* **KUTIPAN TEKS**
-------------------------
Menjamak Sholat
Sholat merupakan kewajiban yang tak
akan pernah gugur dari diri seseorang.
Namun kasih sayang Alloh memberikan rukhsah atau keringanan bagi para
hamba-Nya ketika ia menjumpai kesulitan dalam pelaksanaanya. Itulah kemurahan
syariat-Nya, Ia tidak membebani seorang hamba diluar batas kemampuanya. Begitu
pula dalam masalah shalat. Terdapat rukhsah dalam pelaksanaan sholat yang
diantaranya adalah disyariatkanya jamak. Lalu, bagaimana tatacara sholat jamak? bagaimana kondisi yang dibolehkan menjamak sholat didalamnya? Karena itulah pada makalah
ini akan penulis akan sedikit mengulasnya.
1.
Pengertian Jamak
Jamak
merupakan menggabungkan dua shalat
dalam satu waktu dan dikerjakan diwaktu shalat pertama, atau diakhirkan dan
dikerjakan pada waktu shalat yang kedua.
2.
Disyariatkanya Menjamak – menggabungkan- shalat
Mayoritas
ulama selain Hanafiyyah membolehkan menggabungkan antara shalat Dhuhur dan
Ashar, baik dilakukan lebih awal yakni pada waktu Dhuhur atau diakhirkan yakni
dikerjakan pada waktu Ashar. Hal tersebut juga berlaku pada shalat Maghrib dan
Isya. Hal ini dilakukan ketika seseorang
melakukan perjalanan safar sejauh jarak dibolehkanya Qashar yaitu 89 km.
Shalat yang
dapat digabung diantaranya sebagaimana yang telah tersebut diatas, yaitu dhuhur
dan Ashar, serta Maghrib dan Isya’. Jika dilakukan pada waktu shalat pertama
maka disebut sebagai jamak taqdim, sedang jika dilakukan pada waktu shalat yang
kedua maka disebut sebagai jamak ta’khir. Hanya saja, lebih baik seseorang
meminimalisir melakukan jamak sebagai bentuk keluar dari khilaf dan nabi SAW.,
sendiri jarang melakukanya.
Adapun
dalil mengenai keduanya adalah sebagai berikut:
-
Dalil disyariatkanya jamak ta’khir
Diriwayatkan
dari Anas bin Malik dan Ibnu Umar ra., bahwa, “jika Rasululloh SAW., melakukan
perjalanan sebelum matahari condong ke barat, maka beliau mengakhirkan shalat
Dhuhur hingga masuk waktu Ashar. Setelah itu, beliau akan singgah sebentar dan menggabung kedua shalat tersebut. Namun,
jika matahari telah lebih condong ke
barat maka beliau SAW., akan mendahulukan shalat Dhuhur baru kemudian
menunggang untanya. ( Muttafaq ‘alaih)[1]
Adapun
dalil dibolehkanya jamak taqdim yaitu sebagaimana yang diriwayatkan oleh Mu’adz
ra., bahwa ketika nabi SAW., berada dalam perang Tabuk, jika beliau melakukan
perjalan setelah maghrib maka beliau akan memajukan pelaksanaan sholat Isya.
-------------------------
Baris data:
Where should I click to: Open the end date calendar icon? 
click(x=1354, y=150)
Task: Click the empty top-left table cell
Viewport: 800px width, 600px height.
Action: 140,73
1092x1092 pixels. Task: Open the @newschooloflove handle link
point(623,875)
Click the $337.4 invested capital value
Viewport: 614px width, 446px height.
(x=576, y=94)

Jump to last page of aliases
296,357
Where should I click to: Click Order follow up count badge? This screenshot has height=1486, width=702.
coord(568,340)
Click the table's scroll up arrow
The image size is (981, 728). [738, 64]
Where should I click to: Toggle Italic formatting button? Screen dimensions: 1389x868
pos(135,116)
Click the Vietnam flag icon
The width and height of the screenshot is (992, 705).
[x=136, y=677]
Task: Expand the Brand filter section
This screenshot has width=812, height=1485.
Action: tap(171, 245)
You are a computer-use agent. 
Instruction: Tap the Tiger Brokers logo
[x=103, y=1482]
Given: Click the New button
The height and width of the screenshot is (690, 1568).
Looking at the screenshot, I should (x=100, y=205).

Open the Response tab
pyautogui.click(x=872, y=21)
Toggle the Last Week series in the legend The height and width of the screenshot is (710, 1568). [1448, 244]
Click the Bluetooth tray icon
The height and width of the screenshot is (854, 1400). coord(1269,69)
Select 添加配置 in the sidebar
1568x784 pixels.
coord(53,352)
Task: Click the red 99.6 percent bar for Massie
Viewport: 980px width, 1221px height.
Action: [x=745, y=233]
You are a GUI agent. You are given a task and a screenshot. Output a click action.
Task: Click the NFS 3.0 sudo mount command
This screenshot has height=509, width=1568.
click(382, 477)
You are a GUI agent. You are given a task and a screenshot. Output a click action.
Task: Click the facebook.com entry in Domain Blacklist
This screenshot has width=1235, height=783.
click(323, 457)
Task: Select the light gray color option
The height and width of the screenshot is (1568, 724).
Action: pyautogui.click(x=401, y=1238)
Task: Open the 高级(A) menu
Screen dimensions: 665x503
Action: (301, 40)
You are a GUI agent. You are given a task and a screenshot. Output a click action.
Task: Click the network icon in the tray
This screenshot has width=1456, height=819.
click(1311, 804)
-------------------------
* **PETUNJUK SOAL**
Cetak bagian teks tentang menjamak sholat, mulai dari "Namun kasih sayang" dan terus hingga "akan sedikit mengulasnya.". Kerjakan hanya dengan berpegang pada teks di atas.

* **JAWABAN SOAL**
Namun kasih sayang Alloh memberikan rukhsah atau keringanan bagi para
hamba-Nya ketika ia menjumpai kesulitan dalam pelaksanaanya. Itulah kemurahan
syariat-Nya, Ia tidak membebani seorang hamba diluar batas kemampuanya. Begitu
pula dalam masalah shalat. Terdapat rukhsah dalam pelaksanaan sholat yang
diantaranya adalah disyariatkanya jamak. Lalu, bagaimana tatacara sholat jamak? bagaimana kondisi yang dibolehkan menjamak sholat didalamnya? Karena itulah pada makalah
ini akan penulis akan sedikit mengulasnya.